STANLIB Global Bond Feeder comment - Mar 13 - Fund Manager Comment31 May 2013
Fund Review
The fund had a good rand return in the quarter of 5.9%, although this translates into a negative dollar return of 3.6%, when one takes account of the fall in the rand (9% against the dollar, 6.4% against the euro and 0.5% against the pound). For the year to end March the fund did 23.9% in rands and 2.9% in dollars, again helped materially by a 17% decline in the rand versus the dollar.

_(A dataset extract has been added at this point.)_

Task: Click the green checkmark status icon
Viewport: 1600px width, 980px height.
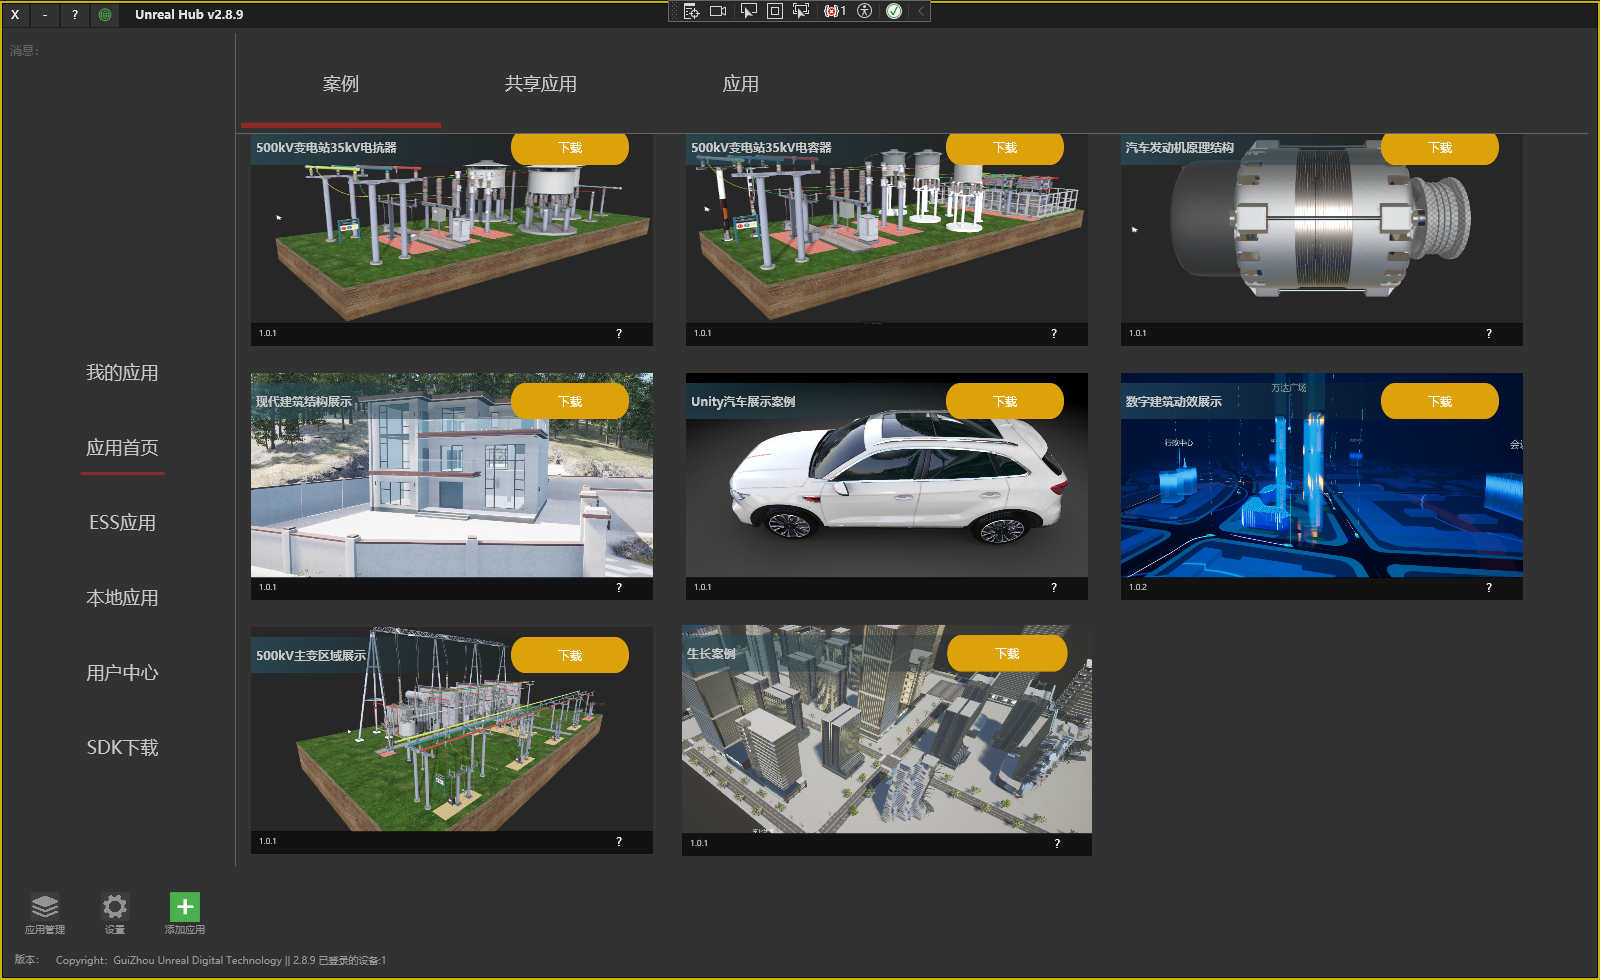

It was one of the tougher quarters for global bonds as bond yields rose in the US (from 2.95% to 3.1% for the US government 30 year bond) and other developed markets, as global economies showed signs of recovering; although yields did fall back again towards the end of March. Also the dollar firmed against most currencies, especially emerging market currencies. The portfolio, managed by Brandywine, continues to hold nothing in Japanese bonds (versus 18% for the benchmark) and very little in Europe (5.4% versus 25% for the benchmark), whilst remaining heavily overweight in the US (50% versus 36%). The portfolio is still very overweight in emerging market bonds (25.7% of the fund), including 3.6% in South African bonds. The biggest such holding is the 6.6% in Polish bonds (including the Polish zloty). The portfolio is holding just over 10% in cash too. The portfolio's modified duration (sensitivity to changes in bond yields) was cut from 4.8 at end January to 3.7 by end February, way below the benchmark's 5.99. Government or government agencies comprise 75% of the portfolio, with corporate bonds at just 8.5%. The yield to maturity is 2.66%.

Looking Ahead
Continuing big quantitative easing programs in the US, Japan and UK - buying of government bonds by the central banks - looks likely to keep bond yields reasonably in check, as will anchored short rates. So far there has been no sign of switching out of bonds into equities. The equity purchases have come out of cash. US ten year bond yields have recently dropped back from 2.1% to 1.75%.

So although STANLIB is recommending an underweight in global bonds, it looks like this asset class will retain favour as a diversifier in a portfolio, for example if "risk-off" strikes again, i.e. equities sell off, which frequently occurs in the May to September period.